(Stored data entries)

════

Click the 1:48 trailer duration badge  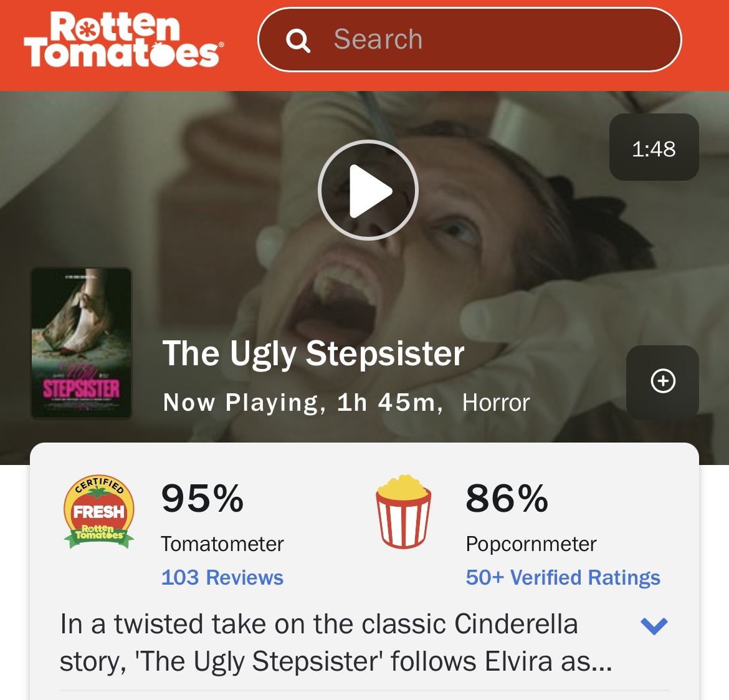(x=654, y=148)
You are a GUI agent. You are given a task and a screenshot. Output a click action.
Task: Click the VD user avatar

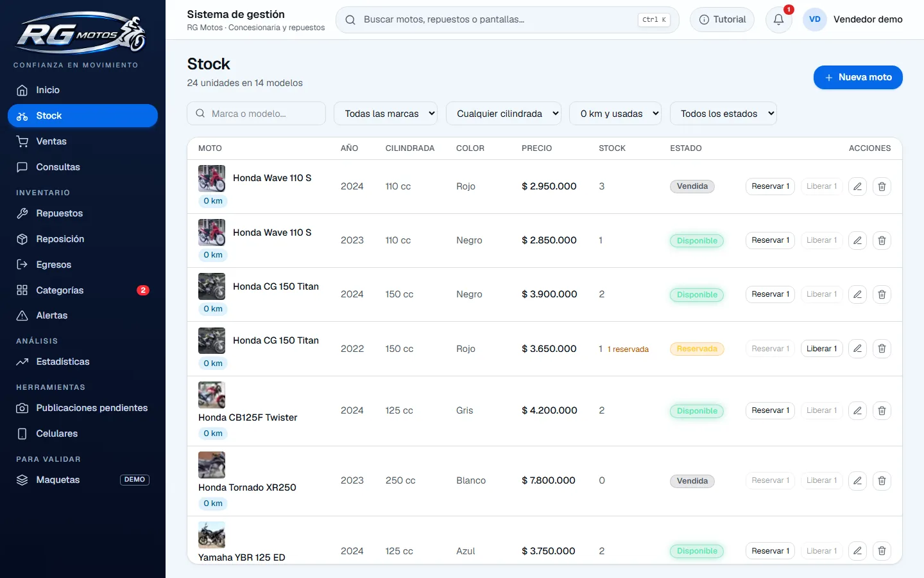(815, 19)
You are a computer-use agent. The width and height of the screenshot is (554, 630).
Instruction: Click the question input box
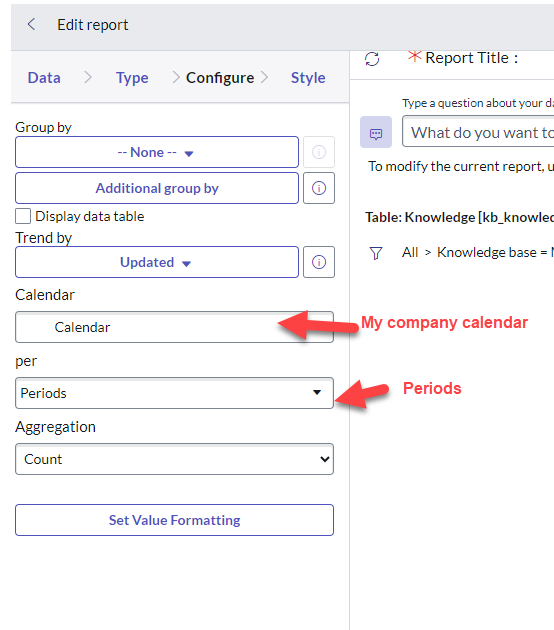pos(478,132)
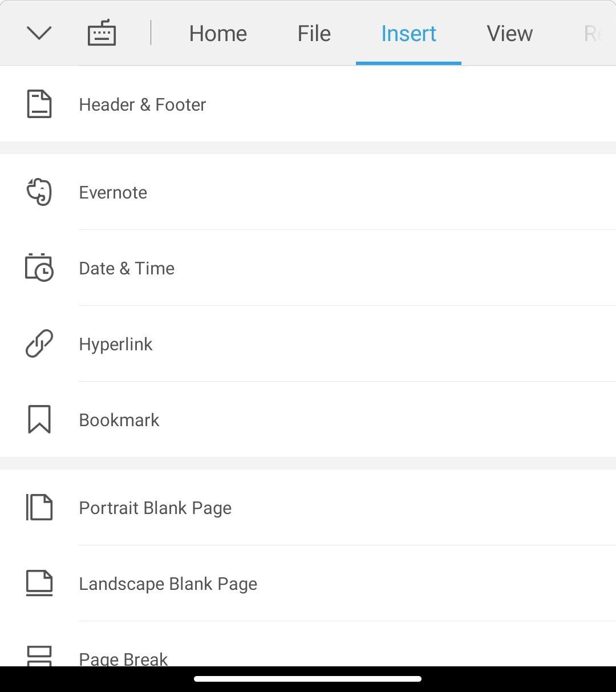Image resolution: width=616 pixels, height=692 pixels.
Task: Collapse the toolbar panel with down chevron
Action: coord(39,33)
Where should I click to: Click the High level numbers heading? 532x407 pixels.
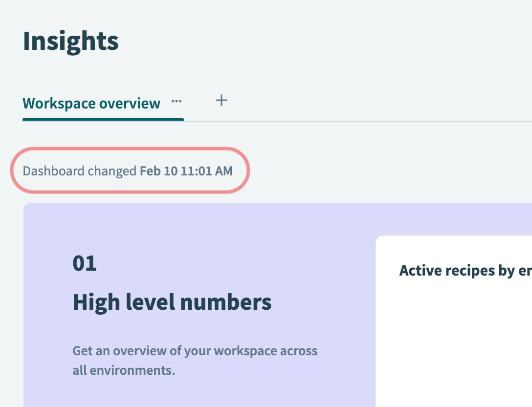pos(172,302)
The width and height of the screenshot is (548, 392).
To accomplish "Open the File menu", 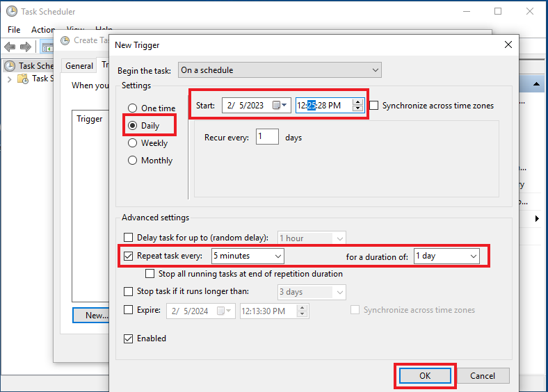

════

What to produce: Wherever the word "screenshot" turns up in the records above, copy the line that holds it.

Final answer:
You are a GUI agent. You are given a task and a screenshot. Output a click action.
You are a computer-use agent. The width and height of the screenshot is (554, 630).
The width and height of the screenshot is (548, 392).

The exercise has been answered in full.